- Publisher(s): Lankhor
- Platform(s): Amstrad CPC
- Release: 1991
- Genre(s): Adventure

= Mokowe (video game) =

1991 video game

Mokowe is a 1991 adventure game published by Lankhor for the Amstrad CPC. It was developed by Jean-Pierre Godey and J-C. Lebon, who had previously developed La Secte Noire.

==Plot==
The game is set in May 1975, Kenya, within the region of Mokowe. It is a time of elephant killing, ivory trading, and a secret network. It is the player's task to intervene and put a stop to it.

==Gameplay==
Players must uncover clues and complete puzzles in order to complete the game. The game makes use of time as a gameplay mechanic, as players must respond to changes in weather and the flood levels in the rivers. Additionally, human and animal NPCs only emerge at certain times of day during the in-game clock.

==Reception==
The game received mostly positive reviews from critics, with praise for its graphics and atmosphere. A review from Tilt awarded the game a "B" score and recommended it for young children as a beginner's example of a micro-adventure, noting its simple gameplay and detailed graphics. By contrast, issue #34 of Amstrad Cent Pour Cent described it as "a beautiful and hard game. What am I saying, very hard, in which you die very easily (don't be scared, I told you much earlier, it's pure fiction). To overcome it, you need to have in your luggage limitless patience, a taste for snooping everywhere and above all logic that would make your CPC pale." The magazine gave it a score of 82%. An article in Amstrad Cent Pour Cent issue #38 also emphasized that Mokowe was more difficult than its notoriously difficult predecessor La Secte Noire.

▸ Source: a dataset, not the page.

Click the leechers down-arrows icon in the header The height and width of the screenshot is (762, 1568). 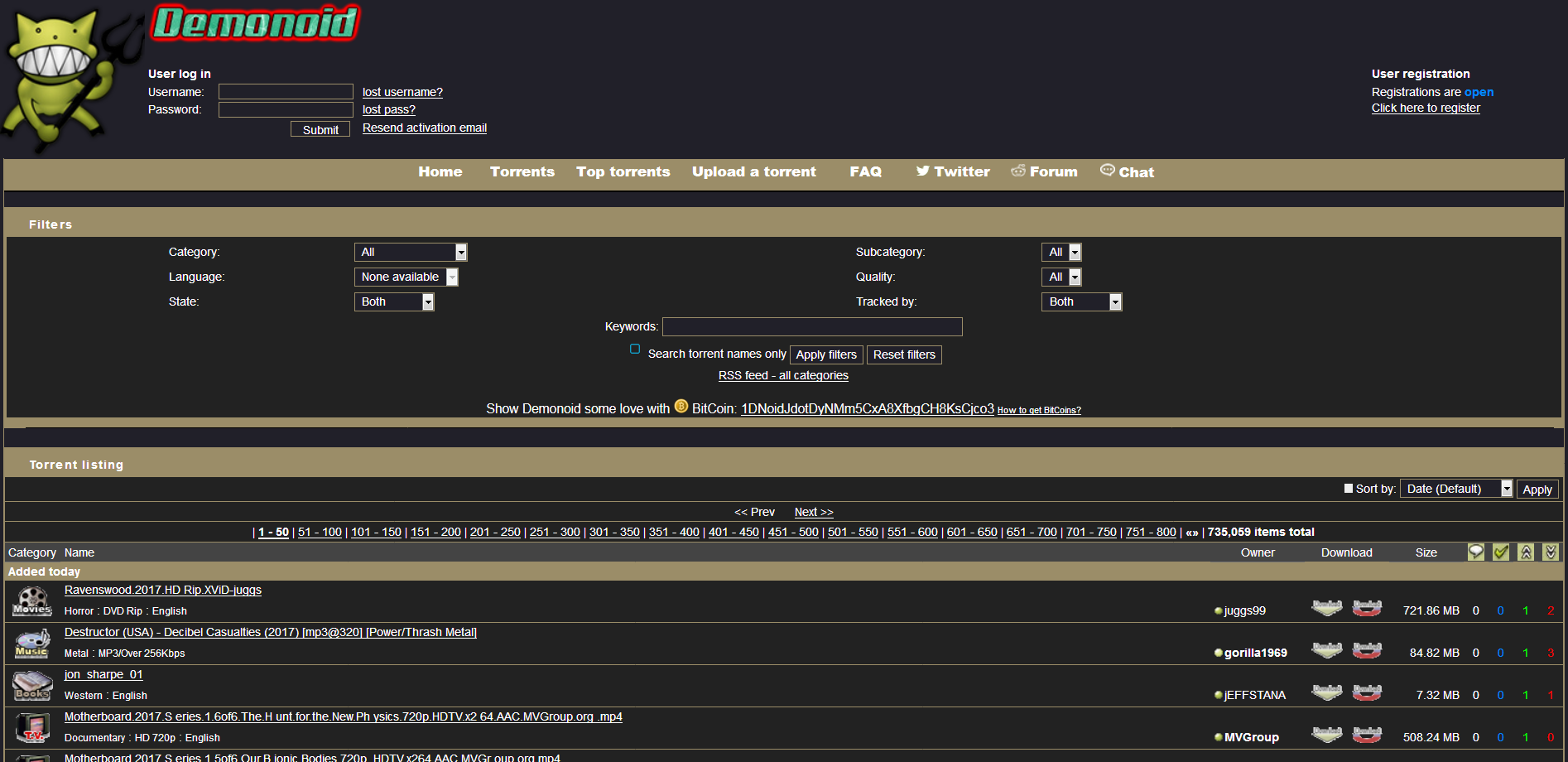1550,552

It received a score of 62% from Joystick. The reviewer praised the premise of the game but criticized the lack of originality, writing "The originality fairy didn't deign to strike the Mokowe programmers with the tip of her magic wand. They brought us The Black Sect, and now they're back with another adventure game identical in its functionality to the previous one. As long as there are fans, why not?"

Joystick felt the game would be an ideal present for Christmas. MicroNews wrote that despite the danger of the quest, it was well worth taking a dive into the game.